Exhibition of Works by Dorothy Kay and Mary Sibande Invites New Interpretations

 

Strauss & Co is pleased to renew it commitment to education with a curated exhibition juxtaposing the work two historically important South African artists, Dorothy Kay and Mary Sibande. Titled Dream Invisible Connections, the exhibition will offer audiences a rare opportunity to view a large range of works by both Dorothy Kay and Mary Sibande, many on loan from private and institutional collections.

Curated by Strauss & Co art specialists Arisha Maharaj and Wilhelm van Rensburg, Dream Invisible Connections will be presented in Strauss & Co’s dedicated gallery at its Houghton offices in Johannesburg (11 July – 12 August 2022). Dream Invisible Connections is the fourth in a series of legacy exhibitions pairing prominent South African artists. Introduced in 2019 with a presentation of works by Louis Maqhubela and Douglas Portway, this well-received exhibition series has since explored linkages and commonalities between Maggie Laubser and Gladys Mgudlandlu (2020), and Robert Hodgins and George Pemba (2021).

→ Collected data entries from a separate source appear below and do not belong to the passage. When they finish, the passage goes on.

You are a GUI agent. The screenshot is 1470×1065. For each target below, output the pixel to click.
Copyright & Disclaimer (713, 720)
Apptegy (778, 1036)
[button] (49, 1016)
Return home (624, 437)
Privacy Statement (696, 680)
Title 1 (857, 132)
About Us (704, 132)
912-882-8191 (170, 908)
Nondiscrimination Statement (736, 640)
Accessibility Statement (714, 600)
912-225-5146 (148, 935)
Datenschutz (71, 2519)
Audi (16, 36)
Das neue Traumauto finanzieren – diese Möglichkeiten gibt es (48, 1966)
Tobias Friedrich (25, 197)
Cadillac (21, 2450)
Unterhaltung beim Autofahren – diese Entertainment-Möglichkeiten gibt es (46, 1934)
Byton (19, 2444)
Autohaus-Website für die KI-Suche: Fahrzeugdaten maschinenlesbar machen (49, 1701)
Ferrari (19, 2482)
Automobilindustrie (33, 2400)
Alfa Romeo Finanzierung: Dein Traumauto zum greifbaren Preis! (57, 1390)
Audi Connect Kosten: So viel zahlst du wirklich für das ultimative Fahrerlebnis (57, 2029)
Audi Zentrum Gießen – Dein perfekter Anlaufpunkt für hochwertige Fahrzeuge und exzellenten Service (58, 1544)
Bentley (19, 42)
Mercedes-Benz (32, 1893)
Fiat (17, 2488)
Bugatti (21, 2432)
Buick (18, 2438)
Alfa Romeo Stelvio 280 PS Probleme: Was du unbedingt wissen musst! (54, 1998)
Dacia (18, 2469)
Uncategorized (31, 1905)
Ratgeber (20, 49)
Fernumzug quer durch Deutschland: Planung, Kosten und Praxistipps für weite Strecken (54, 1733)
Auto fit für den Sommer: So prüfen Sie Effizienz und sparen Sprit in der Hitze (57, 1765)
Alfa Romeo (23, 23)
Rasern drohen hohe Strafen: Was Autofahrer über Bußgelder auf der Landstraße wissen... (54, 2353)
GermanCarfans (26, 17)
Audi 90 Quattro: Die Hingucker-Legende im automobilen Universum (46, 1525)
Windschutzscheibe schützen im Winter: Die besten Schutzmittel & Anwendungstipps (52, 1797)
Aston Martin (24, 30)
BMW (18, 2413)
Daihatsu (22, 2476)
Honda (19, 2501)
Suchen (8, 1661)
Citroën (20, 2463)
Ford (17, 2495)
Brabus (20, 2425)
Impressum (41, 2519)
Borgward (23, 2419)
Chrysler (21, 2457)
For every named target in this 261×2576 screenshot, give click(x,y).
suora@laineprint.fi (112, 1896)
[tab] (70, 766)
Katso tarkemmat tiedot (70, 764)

“The possibly unexpected pairing of Dorothy Kay with Mary Sibande fulfils the mandate of the exhibition series by providing new frameworks for the appreciation and interpretation of important South African artists,” says Strauss & Co’s head curator Wilhelm van Rensburg. “The exhibition proposes new ways of interpreting Sibande’s various depictions of her iconic domestic worker alter ego, Sophie, and, in the case of Kay, of delineating connections between her virtuoso realist painting.”

Although vastly dissimilar artists, the exhibition invites audiences to pause on Kay’s well-known realist portrait, Cookie, Annie Mavata (1956). Based on a photo taken by Kay in 1948, the painting depicts the artist’s Xhosa cook in blue uniform. Although produced in a loaded historical context, the grandeur of Kay’s painting shares obvious affinities with the splendour of Sibande’s equally famous domestic worker alter egos, many depicted in blue uniforms.

 

 

Sibande, who came to wider prominence with a series of billboards in Johannesburg’s inner city, works across diverse media, notably textile, sculpture and photography. The exhibition will feature a number of photographic prints, as well as a series of new figurative bronzes on loan from SMAC Art Gallery

Kay will be represented by a number of historically important oils. They include The Elvery Family: A Memory (1938), which montages recollections of Kay’s siblings and parents, on loan from Iziko South African National Gallery, and Commerce (1943), a multi-part harbour scene, formerly installed in in the Agents’ Room of the South African Reserve Bank in Port Elizabeth and now in the collection of the Nelson Mandela Metropolitan Art Museum.

Dream Invisible Connections is supported by an illustrated catalogue featuring an essay by Arisha Maharaj and Wilhelm van Rensburg and contextual texts related to key works in the exhibition.